A Roth IRA is a retirement account that allows you to save money for your retirement, allows it to grow tax free and be taken out tax free. The critical difference between a regular IRA and a Roth IRA is the tax when the money is taken out. With a regular IRA the money that’s taken out is taxed. Taking money out of a Roth IRA, if you follow the rules, is not taxable.
Here is a good summary of the difference between a regular IRA and a Roth IRA
The biggest difference between the Traditional and Roth IRA is the way the U.S. Government treats the taxes. If you earn $50,000 a year and put $2,000 in a traditional IRA, you will be able to deduct the contribution from your income taxes (meaning you will only have to pay tax on $48,000 in income to the IRS). At 59 1/2, you may begin withdrawing funds but will be forced to pay taxes on all of the capital gains, interest, dividends, etc., that were earned over the past years.

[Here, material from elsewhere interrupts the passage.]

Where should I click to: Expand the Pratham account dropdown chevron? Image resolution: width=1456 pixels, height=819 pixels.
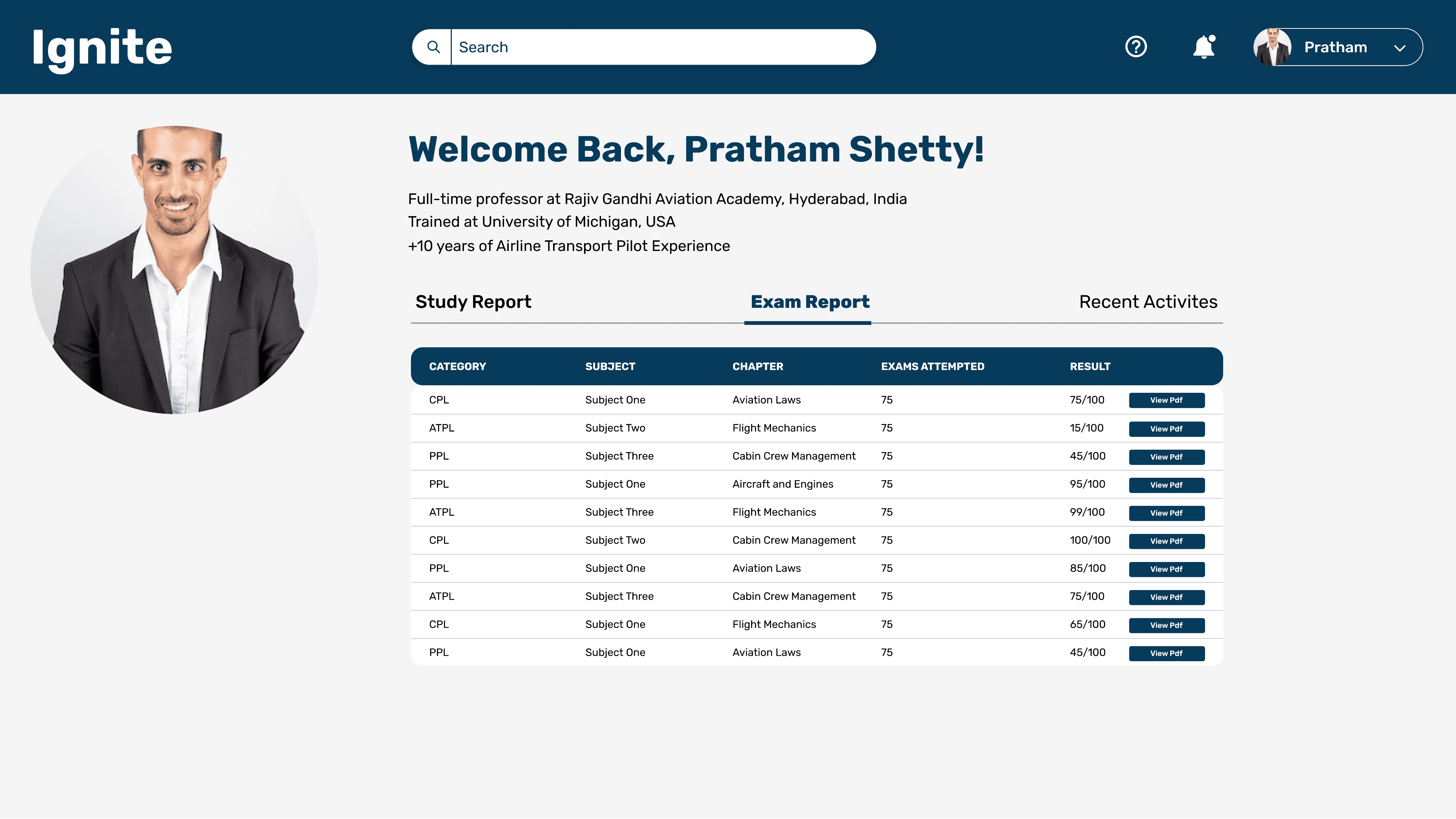coord(1399,48)
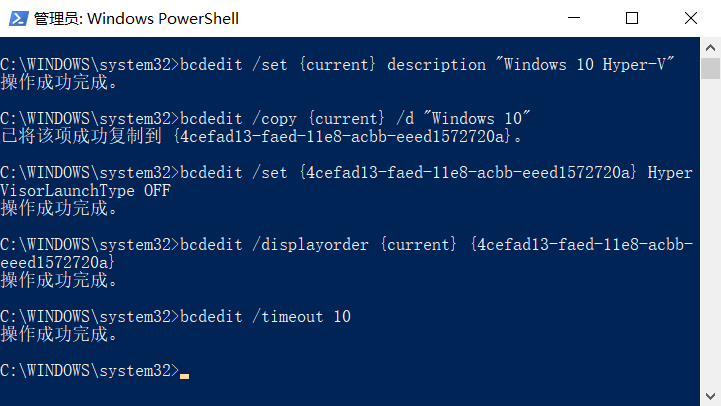Click the GUID in the 已将该项成功复制到 line

click(342, 136)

On the other hand, if you put the same $2,000 in a Roth IRA, you would not receive the income tax deduction. If you needed the money in the account, you could withdraw the principal at any time (although you will pay penalties if you withdraw any of the earnings your money has made). When you reached retirement age, you would be able to withdraw all of the money 100% tax free. The Roth IRA is going to make more sense in most situations. Unfortunately, not everyone qualifies for a Roth. A person filing their taxes as single can not make over $95,000. Married couples are better off, with a maximum income of $150,000 yearly.